Link: Buy This On Amazon.com
The Mid-Range Vault:
ioSafe’s 3TB Solo G3 Fireproof/Waterproof External Hard Drive
The ioSafe 3TB Solo G3 Fireproof/Waterproof Hard Drive is a beast, weighing in at just around 15 lbs! The stats are pretty impressive though: its HydroSafeTM Technology boasts that it can be submerged in 10 ft of water for 3 days with no data loss. It’s also fire-resistant up to 1550°F, which is pretty remarkable. I have not tested these two claims, and I hope I never have to, but I feel much better knowing that the manufacturer stands by it. On top of everything, you can lock this baby to the floor or desk. Yep, if ever a thief tried to swipe this from your office, they would first have to figure out how to unlock it, and then have some sort of dolly to be able to carry it out! Holy tank! In short, this drive is not easy to steal! Then again, the downside of that is that it’s not portable. You have to keep it in one place, and plug it in there. BUT, if you’re a pro who needs lots of storage capacity and has a permanent work desk, this could be a great option for you. It does come in smaller storage capacities too, but I don’t feel the price difference makes the 2TB one a better deal; you get more for your money with this one. If you want an actual vault, you found it!
The High Roller Option:
LaCie’s Rugged Thunderbolt (1 TB SSD) Portable External Hard Drive
For all you people out there rockin’ both Mac and PCs (just like me!), here another one of my favorites: LaCie’s Rugged Thunderbolt Solid State Drive!
If you can afford the price tag on this baby, I’m sure you’d be more than satisfied.
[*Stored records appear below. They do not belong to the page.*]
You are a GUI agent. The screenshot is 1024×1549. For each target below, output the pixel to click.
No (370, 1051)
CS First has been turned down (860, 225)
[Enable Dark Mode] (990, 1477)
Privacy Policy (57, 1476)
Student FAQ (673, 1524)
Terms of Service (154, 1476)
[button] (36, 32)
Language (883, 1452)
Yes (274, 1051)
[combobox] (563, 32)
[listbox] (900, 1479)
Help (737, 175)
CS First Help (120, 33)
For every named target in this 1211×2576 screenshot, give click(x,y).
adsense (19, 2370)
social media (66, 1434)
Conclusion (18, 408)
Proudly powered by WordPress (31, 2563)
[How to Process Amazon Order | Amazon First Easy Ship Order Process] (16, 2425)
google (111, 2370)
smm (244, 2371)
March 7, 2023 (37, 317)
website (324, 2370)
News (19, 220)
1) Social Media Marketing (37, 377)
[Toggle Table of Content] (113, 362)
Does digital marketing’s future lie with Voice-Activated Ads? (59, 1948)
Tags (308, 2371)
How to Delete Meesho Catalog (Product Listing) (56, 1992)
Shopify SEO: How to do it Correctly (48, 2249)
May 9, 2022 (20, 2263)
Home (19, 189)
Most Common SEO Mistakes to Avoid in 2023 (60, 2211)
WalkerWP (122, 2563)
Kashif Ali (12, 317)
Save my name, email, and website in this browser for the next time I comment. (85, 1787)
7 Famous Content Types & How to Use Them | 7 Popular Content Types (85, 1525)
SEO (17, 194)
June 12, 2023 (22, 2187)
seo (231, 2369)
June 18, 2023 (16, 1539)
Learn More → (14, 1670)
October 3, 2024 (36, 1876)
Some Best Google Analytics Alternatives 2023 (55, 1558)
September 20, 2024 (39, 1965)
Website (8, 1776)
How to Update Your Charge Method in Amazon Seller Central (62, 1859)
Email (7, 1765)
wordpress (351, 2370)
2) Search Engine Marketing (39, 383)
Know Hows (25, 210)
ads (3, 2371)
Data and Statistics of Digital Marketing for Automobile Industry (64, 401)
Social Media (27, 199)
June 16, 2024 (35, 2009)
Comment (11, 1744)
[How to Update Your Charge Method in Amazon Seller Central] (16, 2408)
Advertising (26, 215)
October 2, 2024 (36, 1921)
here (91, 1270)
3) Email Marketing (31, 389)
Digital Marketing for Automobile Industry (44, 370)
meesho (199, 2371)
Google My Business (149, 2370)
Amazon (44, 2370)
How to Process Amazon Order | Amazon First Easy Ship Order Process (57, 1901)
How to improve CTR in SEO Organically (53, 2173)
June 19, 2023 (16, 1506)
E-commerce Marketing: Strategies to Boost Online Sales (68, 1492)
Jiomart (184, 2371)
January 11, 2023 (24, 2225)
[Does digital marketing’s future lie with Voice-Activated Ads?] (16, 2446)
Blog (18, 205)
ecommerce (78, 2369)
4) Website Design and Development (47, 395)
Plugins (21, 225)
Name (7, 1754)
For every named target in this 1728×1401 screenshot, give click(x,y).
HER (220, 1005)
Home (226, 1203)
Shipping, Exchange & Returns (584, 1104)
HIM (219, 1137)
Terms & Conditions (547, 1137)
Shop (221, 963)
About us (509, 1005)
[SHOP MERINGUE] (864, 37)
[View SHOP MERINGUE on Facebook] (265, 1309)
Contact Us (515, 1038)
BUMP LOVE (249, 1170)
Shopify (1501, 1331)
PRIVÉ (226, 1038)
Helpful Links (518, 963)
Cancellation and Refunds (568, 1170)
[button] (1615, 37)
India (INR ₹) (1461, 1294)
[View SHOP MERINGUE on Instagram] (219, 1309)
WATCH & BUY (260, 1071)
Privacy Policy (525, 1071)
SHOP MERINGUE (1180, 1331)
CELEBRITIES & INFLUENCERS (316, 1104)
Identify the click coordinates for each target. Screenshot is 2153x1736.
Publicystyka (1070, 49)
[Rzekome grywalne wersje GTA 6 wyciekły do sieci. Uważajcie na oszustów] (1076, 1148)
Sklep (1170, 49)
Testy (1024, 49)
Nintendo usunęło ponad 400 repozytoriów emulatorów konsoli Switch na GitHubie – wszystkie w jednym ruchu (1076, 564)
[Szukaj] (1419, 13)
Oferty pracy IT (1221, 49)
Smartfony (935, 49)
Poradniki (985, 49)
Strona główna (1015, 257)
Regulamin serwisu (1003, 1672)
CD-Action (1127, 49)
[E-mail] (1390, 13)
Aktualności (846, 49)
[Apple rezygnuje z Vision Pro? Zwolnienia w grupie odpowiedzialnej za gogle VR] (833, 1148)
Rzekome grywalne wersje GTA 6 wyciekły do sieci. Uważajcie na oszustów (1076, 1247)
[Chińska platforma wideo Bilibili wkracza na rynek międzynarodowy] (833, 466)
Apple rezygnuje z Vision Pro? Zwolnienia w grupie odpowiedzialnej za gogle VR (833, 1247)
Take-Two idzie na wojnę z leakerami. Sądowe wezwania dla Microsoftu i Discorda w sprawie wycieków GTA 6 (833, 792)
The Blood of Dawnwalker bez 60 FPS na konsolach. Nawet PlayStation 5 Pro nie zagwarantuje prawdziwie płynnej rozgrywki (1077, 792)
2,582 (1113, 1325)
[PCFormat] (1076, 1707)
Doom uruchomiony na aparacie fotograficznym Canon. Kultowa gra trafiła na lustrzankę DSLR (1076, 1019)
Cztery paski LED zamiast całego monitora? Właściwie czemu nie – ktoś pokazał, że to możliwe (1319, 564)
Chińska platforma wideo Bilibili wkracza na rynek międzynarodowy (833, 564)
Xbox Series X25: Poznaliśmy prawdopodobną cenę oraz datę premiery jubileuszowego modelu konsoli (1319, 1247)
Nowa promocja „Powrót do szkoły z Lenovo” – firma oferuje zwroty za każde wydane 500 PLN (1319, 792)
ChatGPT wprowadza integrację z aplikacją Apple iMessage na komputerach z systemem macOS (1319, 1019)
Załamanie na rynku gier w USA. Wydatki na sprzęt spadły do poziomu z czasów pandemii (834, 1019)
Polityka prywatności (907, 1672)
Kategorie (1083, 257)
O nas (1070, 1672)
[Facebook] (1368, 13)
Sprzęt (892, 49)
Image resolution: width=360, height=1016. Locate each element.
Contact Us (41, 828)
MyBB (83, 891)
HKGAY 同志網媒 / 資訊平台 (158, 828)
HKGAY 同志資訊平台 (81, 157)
It’s close to $900, BUT… this is a solid state drive, which basically means that it has no moving parts. How does that matter to you? Well, in plain terms, less things can go wrong with it. It’s also much faster, and more energy-efficient. This particular drive has BOTH a thunderbolt and a USB 3.0 cord, which means that you can attach it to virtually any computer for super-fast transfers, no matter if you are using a PC or a Mac. How is that for versatile? It has auto-backup features, so you can schedule regular backups from your computer, and it also fulfills all of my criteria for durability because it’s shock-proof, water-resistant, and if you believe the specs, will withstand the pressure of a 1-ton car! Wowza!
LaCie is a really good brand, so even if you can’t quite make this purchase, take a look at their other drives too (they have something in every price class)!
Link: Buy This On LaCie.com
Don’t feel limited to my choices because there are plenty of other favorites out there! Other really good brands include Western Digital, and Monster Digital. Just make sure your criteria is clear before you purchase!